Die Hertha-Profis waren inzwischen beim Spiel 7 gegen 2, sie hatten viel Spaß, und am Rand machten die Fans Fotos. Danach folgte ein lockeres Spiel auf dem halben Platz, Pal Dardai, der Hertha-Trainer, hatte einige Talente dabei, die nicht zum Profikader gehören. Ein munteres Spiel, ohne verbissenen Ehrgeiz. Die Fans sollten ja etwas geboten kommen, der Ball lief, es gab schöne Spielzüge und viele Tore. Währenddessen interviewte ein Hertha-Moderator einen Vertreter von Viktoria. Nette Fragen, nette antworten, der Insolvenzantrag von Viktoria war kein großes Thema, hier galt Harmonie statt bohrender Fragen. Das heikelste Thema, das angesprochen wurde, war der Rasen im Stadion Lichterfelde. Vom Optimalzustand ist das Grün weit entfernt. „Wie zufrieden seid ihr mit dem Rasen?“, fragte also der Moderator.
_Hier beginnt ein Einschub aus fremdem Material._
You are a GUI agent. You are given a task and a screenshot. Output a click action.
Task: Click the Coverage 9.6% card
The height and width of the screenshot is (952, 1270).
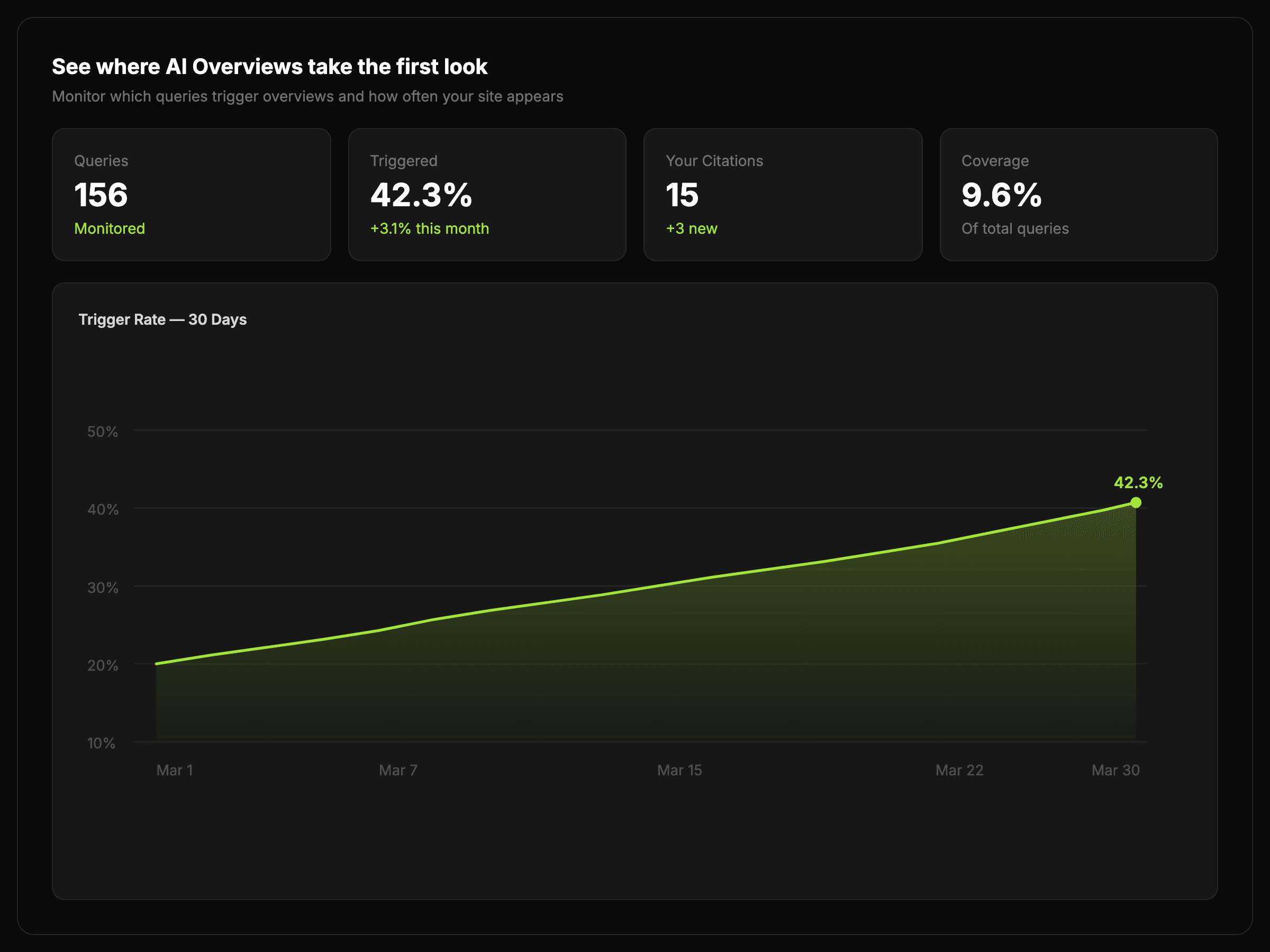point(1078,194)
Naja, der Viktoria-Vertreter wand sich etwas, dann erklärte er eher verhalten: „Er könnte besser sein.“

Aber das interessierte jetzt keinen großartig, die Fans hatten ihren Spaß, auch wenn kalter Wind wehte und irgendwann Regentropfen fielen. Plötzlich verkündete der Stadionsprecher zwölf Namen von Kindern. Sie hatten den Hauptgewinn an diesem Nachmittag gezogen. Alle Kinder, die am Dreikampf teilgenommen oder die sich beim Kids Klub angemeldet hatten, kamen in einen großen Lostopf. Dann wurden zwölf Namen gezogen. Diese Gewinner rief der Platzsprecher jetzt aus. Sie durften gegen die Profis spielen. Natürlich in gemischten Teams, Profis spielten mit Kindern in einer Mannschaft. Und am Rand standen stolze Eltern und zückten Smartphones. Videos wurden aufgenommen, Fotos geschossen.

Auf der anderen Seite, im Zelt, unterschrieben die Hertha-Profis immer noch. Aber nicht für alle. Zehn Meter vor dem Zelt stand Illias, der Zwölfjährige, der den Ball mit 66 Stundenkilometern ins Netz geschossen hatte. Er betrachtete die wartenden Fans eher unschlüssig. Ein Autogramm? Nicht für ihn. Wozu auch? „Ich kenne keinen einzigen Hertha-Spieler.“ Er spielt in einer D-Jugend für Viktoria und schießt dort regelmäßig Tore. Das genügt ihm vollkommen.